Strategic Inquiry

In the old model of strategy, we assume our way into the future. We defer to the debate and discussion of a few to shape strategy for the many.

In the new model, we learn our way into the future. We work together, knowing we're smarter together, to get the questions right. We put more emphasis on getting the questions right than trying to extract answers to old questions.   

One of the more profound differences between companies that go extinct and those that sustain is their approach to strategy. Organizations building strategy around the old questions author their own irrelevance. When organizations get strategy wrong it's not because they lack assumptions, it's because they aren't operating from the right questions. Strategic planning as it fails to make a significant difference is testament to how we can't effectively assume our way into a new future, only an old one.

89% of Industrial Era Fortune 500 companies in the 1950s, all of whom brandished large strategic planning tomes, are today gone. In contrast to the average company today that has a shorter lifespan than lobsters, there are over 5,000 companies older than 200 years, mostly in Japan, Germany and Scandinavia. Studies indicate that they thrived in their commitment to continuous market listening, with none of the intelligence we have today, and building an organization as a power distributed, peer listening, community.

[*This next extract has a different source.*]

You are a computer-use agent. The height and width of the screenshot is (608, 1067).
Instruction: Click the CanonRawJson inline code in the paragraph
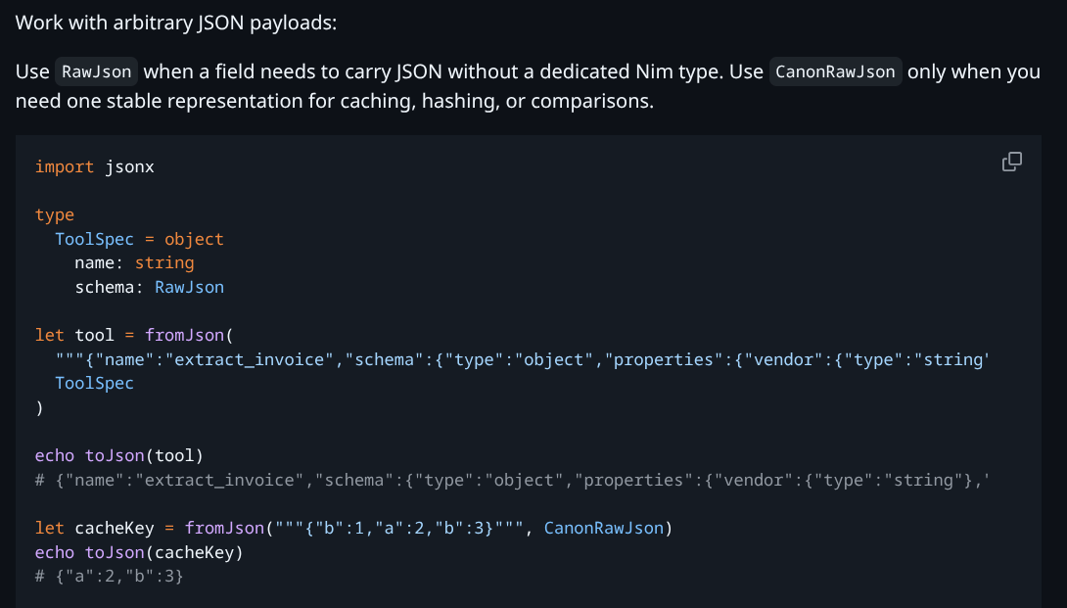pyautogui.click(x=835, y=71)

The innovating organizations today are listening differently. People listen differently to their markets and each other. They invest talent in making sure strategy is ongoing rather than periodic, inclusive rather than cloistered and inspired by the right questions rather than driven by righteous assumptions. 

Strategic Inquiry is a rigor that invites strategic stakeholders inside and outside the organization to craft new questions that have the power to reveal new discovery possibilities no assumptions ever could.  

  • Reflecting: We identify the kinds of assumptions that got us here so far
  • Reframing: We define the kinds of new conversations we could be focusing on
  • Renewing: We organize and timestamp the kinds of new questions we will learn from

This simple, powerful process moves us from being an organization learnjng disabled by reliance on old assumptions and conversations to becoming a flourishing learning organization animated by getting our strategic questions right.